→ PROBLEM TO SOLVE
Look through the entries below and return all lines including the word "computer".

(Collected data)
'''
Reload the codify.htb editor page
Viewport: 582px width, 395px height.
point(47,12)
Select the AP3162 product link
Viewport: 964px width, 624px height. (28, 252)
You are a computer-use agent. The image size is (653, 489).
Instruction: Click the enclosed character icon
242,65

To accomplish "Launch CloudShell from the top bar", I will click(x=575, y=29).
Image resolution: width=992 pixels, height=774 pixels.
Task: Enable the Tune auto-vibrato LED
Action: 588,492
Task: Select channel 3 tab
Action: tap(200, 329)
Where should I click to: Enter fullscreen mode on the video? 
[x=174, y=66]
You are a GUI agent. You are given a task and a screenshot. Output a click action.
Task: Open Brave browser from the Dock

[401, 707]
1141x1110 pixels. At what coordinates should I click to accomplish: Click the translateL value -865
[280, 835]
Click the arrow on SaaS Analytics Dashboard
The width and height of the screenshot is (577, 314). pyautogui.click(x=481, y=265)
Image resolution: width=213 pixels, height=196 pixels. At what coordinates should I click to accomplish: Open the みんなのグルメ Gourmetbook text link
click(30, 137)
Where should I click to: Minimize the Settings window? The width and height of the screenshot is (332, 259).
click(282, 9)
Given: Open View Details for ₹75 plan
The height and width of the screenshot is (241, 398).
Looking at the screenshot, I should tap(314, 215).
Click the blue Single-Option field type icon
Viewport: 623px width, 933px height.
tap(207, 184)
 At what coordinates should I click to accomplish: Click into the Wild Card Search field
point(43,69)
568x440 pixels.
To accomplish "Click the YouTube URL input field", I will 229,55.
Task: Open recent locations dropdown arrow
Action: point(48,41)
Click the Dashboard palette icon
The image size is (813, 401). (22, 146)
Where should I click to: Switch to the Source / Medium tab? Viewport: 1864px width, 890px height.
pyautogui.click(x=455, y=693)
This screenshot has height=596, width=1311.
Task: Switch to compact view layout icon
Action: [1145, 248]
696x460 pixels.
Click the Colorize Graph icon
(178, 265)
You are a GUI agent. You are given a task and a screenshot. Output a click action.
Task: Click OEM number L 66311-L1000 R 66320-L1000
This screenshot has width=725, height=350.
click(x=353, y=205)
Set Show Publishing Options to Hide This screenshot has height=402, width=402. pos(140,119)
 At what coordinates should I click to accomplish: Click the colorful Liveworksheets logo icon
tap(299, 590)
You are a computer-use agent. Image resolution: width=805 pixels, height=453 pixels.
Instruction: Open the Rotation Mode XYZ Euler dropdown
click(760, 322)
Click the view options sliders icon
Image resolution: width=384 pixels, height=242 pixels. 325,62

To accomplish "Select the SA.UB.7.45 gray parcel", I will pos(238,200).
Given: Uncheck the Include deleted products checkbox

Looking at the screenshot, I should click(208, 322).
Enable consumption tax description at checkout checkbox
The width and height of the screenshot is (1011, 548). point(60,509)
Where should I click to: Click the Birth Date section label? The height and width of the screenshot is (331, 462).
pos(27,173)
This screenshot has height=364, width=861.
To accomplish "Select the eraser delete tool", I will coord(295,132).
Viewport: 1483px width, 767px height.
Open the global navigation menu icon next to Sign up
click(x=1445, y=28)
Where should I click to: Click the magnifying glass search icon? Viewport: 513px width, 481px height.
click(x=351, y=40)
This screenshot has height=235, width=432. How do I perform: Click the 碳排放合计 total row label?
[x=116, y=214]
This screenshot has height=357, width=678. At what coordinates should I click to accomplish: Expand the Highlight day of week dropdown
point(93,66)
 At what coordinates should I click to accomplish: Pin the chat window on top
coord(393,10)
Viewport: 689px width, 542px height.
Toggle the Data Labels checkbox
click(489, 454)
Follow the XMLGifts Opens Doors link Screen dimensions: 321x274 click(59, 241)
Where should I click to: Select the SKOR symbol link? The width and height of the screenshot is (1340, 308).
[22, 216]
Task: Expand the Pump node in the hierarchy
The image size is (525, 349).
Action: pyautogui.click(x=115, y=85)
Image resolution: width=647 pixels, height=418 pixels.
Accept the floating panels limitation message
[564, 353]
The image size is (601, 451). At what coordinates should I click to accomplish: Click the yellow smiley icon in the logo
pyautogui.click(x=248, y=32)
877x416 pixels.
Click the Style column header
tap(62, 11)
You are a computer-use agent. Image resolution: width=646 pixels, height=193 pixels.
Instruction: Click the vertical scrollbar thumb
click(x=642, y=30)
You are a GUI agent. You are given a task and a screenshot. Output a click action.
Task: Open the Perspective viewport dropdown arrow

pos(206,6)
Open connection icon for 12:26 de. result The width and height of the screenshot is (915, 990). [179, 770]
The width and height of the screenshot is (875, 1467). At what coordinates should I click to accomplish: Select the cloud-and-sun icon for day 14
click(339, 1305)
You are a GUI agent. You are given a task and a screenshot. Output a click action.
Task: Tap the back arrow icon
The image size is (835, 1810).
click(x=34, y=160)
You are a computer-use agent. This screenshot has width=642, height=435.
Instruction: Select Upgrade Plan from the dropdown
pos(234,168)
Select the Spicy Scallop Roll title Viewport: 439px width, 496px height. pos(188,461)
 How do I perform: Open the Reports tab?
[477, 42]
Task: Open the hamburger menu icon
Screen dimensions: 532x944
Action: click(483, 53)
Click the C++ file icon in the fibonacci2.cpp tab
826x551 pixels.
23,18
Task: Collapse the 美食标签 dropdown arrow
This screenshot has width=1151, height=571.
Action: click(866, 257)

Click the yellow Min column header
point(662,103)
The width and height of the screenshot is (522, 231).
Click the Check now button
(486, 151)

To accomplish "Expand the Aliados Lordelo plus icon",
'''
→ SOLUTION
You are a computer-use agent. The image size is (653, 489).
You are a computer-use agent. Image resolution: width=805 pixels, height=453 pixels.
You are a computer-use agent. Image resolution: width=646 pixels, height=193 pixels.
You are a computer-use agent. This screenshot has width=642, height=435.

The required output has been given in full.